I am not a parent, but clearly you have a tough choice in front of you. I assume that you sent your daughter to BCA as reaction to real challenges she was facing in her life. Taking her out of BCA will not alleviate those challenges, but I believe that by forcing her to remain at BCA her challenges will only increase for the reasons listed in previous posts.
I do not believe that BCA is a good placement for any one. As a past student it is clear to me, that BCA accepts such a wide range of students that there is no way that the program can met the needs of all students. Improving one's mental health is not a one-size-fits all proposition.
I'd like to imagine that if I were a parent who was concerned about my child at BCA I'd do the following:
1. Take a long weekend off from work and show-up at BCA unannounced. I'd arrive in town on Wednesday night, and show up at BCA on Thursday in time for first light.
2. I'd ask to participate in all the activities that my child participates in. You are the customer. If you are denied the ability to see what your child partakes in on a daily basis that should raise some serious concerns. You sound like a very strong person, but be prepared for some hard-core pushback. Sure you will disrupt BCA activities by your being there, but you have every right to see what your daughter is going through. It would be great if every parent had an opportunity to have a first hand experience of the BCA rituals.

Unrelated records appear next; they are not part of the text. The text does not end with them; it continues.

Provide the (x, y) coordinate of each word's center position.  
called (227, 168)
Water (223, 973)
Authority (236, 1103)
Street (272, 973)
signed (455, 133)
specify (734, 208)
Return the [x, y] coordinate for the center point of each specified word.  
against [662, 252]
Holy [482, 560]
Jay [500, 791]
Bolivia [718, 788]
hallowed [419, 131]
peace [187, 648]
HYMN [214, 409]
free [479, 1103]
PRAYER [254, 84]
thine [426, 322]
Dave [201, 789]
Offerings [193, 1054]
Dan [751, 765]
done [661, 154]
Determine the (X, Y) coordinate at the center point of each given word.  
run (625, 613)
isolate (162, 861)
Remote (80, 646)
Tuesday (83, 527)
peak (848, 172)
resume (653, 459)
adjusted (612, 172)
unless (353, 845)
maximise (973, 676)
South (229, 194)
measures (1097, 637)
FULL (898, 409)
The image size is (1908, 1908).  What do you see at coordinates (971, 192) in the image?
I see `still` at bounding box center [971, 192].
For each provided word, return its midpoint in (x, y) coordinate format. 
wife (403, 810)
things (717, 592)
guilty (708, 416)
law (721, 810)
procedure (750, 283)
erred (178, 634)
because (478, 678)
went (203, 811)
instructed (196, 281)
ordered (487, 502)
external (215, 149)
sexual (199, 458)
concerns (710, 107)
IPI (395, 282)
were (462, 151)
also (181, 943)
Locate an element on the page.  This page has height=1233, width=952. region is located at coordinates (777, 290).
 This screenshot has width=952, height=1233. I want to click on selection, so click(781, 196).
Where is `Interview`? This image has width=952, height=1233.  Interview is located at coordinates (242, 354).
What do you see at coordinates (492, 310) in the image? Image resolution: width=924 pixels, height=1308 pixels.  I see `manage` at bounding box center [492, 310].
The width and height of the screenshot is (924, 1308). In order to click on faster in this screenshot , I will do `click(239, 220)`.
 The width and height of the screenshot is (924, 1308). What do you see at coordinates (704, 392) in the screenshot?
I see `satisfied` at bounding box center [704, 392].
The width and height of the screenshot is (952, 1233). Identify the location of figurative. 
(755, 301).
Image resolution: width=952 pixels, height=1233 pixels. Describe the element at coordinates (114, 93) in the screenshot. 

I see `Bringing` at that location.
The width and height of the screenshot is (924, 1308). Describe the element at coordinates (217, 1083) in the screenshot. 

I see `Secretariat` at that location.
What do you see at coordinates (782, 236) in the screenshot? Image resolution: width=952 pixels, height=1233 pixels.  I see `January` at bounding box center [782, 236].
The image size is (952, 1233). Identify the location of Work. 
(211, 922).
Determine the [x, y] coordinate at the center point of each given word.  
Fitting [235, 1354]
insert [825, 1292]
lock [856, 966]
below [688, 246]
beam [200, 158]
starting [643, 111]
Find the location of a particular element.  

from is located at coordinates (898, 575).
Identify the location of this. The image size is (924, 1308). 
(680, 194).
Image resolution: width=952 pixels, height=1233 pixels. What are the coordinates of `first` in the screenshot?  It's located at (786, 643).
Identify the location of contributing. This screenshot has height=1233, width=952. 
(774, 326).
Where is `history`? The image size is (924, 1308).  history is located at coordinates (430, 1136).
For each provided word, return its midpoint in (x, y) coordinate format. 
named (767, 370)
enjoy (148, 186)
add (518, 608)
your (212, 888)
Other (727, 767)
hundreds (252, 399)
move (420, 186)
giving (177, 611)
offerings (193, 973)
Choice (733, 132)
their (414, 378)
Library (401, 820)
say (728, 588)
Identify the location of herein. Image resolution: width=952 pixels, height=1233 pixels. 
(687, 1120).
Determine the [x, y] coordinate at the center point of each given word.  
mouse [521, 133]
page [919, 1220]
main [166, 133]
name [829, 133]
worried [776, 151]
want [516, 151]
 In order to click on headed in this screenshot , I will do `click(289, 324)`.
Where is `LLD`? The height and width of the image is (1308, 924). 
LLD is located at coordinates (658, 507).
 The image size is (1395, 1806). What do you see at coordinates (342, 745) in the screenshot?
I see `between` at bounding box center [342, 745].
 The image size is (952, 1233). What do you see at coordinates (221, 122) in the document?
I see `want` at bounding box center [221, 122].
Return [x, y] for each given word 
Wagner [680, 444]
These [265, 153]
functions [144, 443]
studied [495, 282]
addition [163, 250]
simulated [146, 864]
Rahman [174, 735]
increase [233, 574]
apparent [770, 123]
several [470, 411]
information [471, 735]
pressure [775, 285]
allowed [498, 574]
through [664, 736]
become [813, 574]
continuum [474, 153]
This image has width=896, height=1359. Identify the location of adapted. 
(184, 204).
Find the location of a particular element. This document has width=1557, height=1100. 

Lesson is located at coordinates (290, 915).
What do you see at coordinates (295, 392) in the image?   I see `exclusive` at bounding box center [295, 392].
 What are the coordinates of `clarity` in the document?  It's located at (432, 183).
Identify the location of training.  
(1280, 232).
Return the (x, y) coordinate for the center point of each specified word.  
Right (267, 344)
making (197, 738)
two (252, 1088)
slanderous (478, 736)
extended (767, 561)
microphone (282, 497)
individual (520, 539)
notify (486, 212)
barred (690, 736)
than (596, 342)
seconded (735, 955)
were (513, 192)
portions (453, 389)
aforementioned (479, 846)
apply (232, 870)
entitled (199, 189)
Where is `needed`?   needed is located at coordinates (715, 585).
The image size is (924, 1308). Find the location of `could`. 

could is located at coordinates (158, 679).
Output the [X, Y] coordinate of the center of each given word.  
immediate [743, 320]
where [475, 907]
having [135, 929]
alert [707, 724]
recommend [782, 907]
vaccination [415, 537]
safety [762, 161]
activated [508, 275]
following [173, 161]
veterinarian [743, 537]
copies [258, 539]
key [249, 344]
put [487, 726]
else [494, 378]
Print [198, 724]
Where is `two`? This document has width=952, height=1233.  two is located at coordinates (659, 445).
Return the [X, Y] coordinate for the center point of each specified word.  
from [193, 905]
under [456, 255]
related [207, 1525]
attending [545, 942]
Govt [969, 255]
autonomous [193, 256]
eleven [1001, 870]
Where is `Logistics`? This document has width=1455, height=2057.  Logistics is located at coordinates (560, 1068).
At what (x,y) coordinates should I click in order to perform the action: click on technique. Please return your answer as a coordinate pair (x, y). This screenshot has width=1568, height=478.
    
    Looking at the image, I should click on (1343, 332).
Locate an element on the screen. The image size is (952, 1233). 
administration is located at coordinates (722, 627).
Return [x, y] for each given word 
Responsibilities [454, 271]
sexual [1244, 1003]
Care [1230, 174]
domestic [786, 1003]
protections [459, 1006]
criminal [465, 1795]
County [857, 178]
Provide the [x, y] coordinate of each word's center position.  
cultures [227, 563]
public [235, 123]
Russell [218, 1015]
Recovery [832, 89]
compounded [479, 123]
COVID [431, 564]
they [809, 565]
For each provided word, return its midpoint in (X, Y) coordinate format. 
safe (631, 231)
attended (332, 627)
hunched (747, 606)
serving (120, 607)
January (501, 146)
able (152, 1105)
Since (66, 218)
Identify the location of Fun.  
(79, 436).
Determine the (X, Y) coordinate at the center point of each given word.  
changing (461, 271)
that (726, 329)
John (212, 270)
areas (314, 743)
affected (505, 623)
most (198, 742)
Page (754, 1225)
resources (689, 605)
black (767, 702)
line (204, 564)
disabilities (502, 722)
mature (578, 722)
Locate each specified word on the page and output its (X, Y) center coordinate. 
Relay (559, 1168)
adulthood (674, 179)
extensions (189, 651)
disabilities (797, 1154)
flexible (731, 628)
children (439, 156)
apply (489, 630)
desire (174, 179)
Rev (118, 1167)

3. While you are at the school on Thursday and Friday, talk to other students. Talk with new comers, and the students who have been there longer. Do not let them tell their story, but rather question their beliefs. Do the beliefs, as the students purport, seem to be hallow? i.e. if some a student says something like I believe that love is life and that fear is death. Ask them what they mean by that statement. Ask them how that belief and or statement is manifested in their life. If this seems strange to you -- its because it is weird. This is the type of stuff your daughter will learn or has learned. The BCA experience is filled with Rhetoric that pushes disassociation rather than real understanding.
4. Attend a rap. In the middle of a rap -- ask the students if the rap that you are in is like all the other raps that they attend. If you get into a rap, since the school pushes absolute 'so-called' honesty you should get some very interesting answers.
5. I'd also do a bit research before going up to BCA. If you decide that BCA is not the best environment for your child, where are you going to bring her next? Can she come home? If not, what are the other options? If there is a lead-time on the other options where can she stay in the interim? Can your daughter be a part of the team evaluating what her next steps will be?
6. On Friday night, I?d take my daughter back to the hotel to spend the rest of the weekend. Expect pushback here too. Again you are the customer, and this is your child. You have every right to spend unsupervised time with your child. Just so we are clear, the concept of AMA [Against Medical Advise] is not applicable to BCA. An MD will not strongly advocate for you not to spend one-on-one time with your child.
While you are with your child try to figure out, if it is possible, what the two of you should do as a team to help her get to a better place emotionally.
Maybe, BCA is the right choice. I'd be very surprised if it is the right choice. The whole concept of behavior modification does not address the underlying catalyst of the behavior.
In closing, I urge you to pull your daughter out of BCA. But first go to the school spend sometime at the school, so you are making the decision from first-hand knowledge.